A lost spa? King’s cliffe’s The Spa
It was soon provided with all necessary Conveniences and Accommodations, and made one of the most beautiful and convenient places of that sort in England, much and deservedly celebrated, and frequented, and it’s certain that County, nor Warwickshire have any of this class comparable to it.”
So states Morton in his 1712 Natural History of Northamptonshire. Standing in this remote part of Northamptonshire, in a field far away from any urbanisation it is difficult to picture how this site could have been developed akin to something like a Spa town. Perhaps the clue to the decline is in the line: “tho it be neglected at present.” Did it ever recover…certainly Leamington Spa developed to overshadow it! Thomas Beeby (1915) in his invaluable Peculiarities of Waters and Wells. How They Were Explained 200 Years Ago and how They are Explained To-day tells us that the water was recognised before 1670 but little used. Morton (1712) describes its location as:
“The mineral waters at Cliffe, or the Spaw, as it is there called, arises at the foot of a clayey hill in a pleasant wood about a mile south of the village.”
Morton (1712) visited it in 1703 and his account states:
“The Reverend Mr. John Broughton, formerly Fellow of St. John’s College in Cambridge was the first who observ’d it to be a mineral water. In 1670 or thereabouts, it was approv’d of, and publically recommended by the Learned Dr. Brown, a Physician, then residing at Cliff, And has ever since been apply’d to, and deservedly celebrated, for the real Services it has done the Drinkers of it in divers Distempers, and especially those arising from Obstructions. It has likewise been successfully used externally in the Way of Bathing or from the spring, to take in Water for the Use of those who have cutaneous Diseases or Ulcers.” Short (1734) in his Natural, Experimental, and Medicinal History of the Mineral Waters in states that the water rises in a round stone basin; is a clear laxative or purging water, requiring 3,4 or 5 quarts to purge strong people and that it had cured several lame people. “It was soon provided with all necessary Conveniences and Accomodations, and made one of the most beautiful and convenient places of that sort in England, much and deservedly celebrated, and frequented, and it’s certain that County, nor Warwickshire have any of this class comparable to it, tho it be neglected at present.”
He notes that:
Bridges (1791) in his History and antiquities of Northamptonshire adds that the spring was in Cock’s pits Coppice, between two hills and was made up with stone work.
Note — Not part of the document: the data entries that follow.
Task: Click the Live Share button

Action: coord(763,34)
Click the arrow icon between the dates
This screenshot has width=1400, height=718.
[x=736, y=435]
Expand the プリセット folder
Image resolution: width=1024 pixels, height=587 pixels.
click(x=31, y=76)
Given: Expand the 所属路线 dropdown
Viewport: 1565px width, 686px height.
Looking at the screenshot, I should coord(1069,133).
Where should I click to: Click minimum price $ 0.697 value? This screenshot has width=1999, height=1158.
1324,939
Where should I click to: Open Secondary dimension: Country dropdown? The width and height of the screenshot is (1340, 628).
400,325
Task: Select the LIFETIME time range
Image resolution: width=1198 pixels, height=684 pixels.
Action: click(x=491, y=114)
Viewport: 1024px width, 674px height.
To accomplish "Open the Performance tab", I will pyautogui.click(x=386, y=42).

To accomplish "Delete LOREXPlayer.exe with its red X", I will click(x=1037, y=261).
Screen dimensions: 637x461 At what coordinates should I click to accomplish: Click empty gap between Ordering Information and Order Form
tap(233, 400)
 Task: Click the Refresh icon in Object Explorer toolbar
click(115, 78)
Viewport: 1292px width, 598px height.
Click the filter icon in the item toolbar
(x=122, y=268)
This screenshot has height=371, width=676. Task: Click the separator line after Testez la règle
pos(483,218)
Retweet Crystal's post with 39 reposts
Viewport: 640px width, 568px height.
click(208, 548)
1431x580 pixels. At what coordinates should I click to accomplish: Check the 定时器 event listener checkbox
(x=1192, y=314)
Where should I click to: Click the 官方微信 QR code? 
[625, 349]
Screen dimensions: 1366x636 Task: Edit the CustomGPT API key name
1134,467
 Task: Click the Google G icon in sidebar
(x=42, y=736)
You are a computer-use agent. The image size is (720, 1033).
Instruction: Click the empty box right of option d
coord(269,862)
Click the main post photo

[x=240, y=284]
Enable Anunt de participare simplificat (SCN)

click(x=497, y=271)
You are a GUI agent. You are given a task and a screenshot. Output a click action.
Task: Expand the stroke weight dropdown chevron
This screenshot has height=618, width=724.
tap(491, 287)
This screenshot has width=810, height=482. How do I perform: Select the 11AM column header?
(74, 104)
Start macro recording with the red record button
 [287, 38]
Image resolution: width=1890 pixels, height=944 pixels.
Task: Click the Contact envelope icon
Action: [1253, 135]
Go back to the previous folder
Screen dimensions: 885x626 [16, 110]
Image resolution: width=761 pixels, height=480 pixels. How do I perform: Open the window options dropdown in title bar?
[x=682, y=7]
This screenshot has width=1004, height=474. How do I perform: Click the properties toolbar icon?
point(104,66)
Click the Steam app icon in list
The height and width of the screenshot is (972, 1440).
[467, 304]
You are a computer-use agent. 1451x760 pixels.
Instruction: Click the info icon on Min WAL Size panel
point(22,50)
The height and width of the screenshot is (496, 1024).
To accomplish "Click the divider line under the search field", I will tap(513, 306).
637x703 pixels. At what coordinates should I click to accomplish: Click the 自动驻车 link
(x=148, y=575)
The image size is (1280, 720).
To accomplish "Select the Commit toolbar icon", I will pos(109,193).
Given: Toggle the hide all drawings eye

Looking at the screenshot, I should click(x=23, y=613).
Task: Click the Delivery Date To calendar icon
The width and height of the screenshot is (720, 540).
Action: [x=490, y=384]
Beeby (1915) describes it as:
“The main chamber is a depression in the ground practically 18 feet square inside, with limestone walls and coping. Since it is on a slope, two of the walls also slope, the up-hill side sidewall being a little over 5 feet high and the downhill side one a little under 4 feet. There are five steps down to the floor from the coping on the lower side of the excavation, and the floor is cemented. On the floor is a circular, cup shaped cistern about 15 inches deep and 18 inches across, and on the rounded bottom if this, a little on one side, is a circular hole about 1 inch or more across, through the water comes. The water runs away through a trench about 41/2 inches wide and 2 inches deep, into a second chamber, which has an overflow to a drain. The smaller chamber is set an angle with the larger one the corner nearest the exit of the trench; it has 5 steps down like the larger chamber. Without the steps the chamber would be less than 6 feet square in area and taking out the space occupied by the steps there is left a space near to but somewhat under 6 feet by 2 feet, in which the water stands, also that this is scarcely a bath in the sense that Dr. Short’s remarks would lead one to anticipate; but apparently there was no other.”
He also adds that the water is still used to a small extent by people in the neighbourhood as a medicinal water, but more so for outward application in cases of cutaneous diseases and diseases of the eyes. Today, the site is forlorn but still remains much as Beeby describes although it looks when I visited during a rainy May, that the spring no longer flows.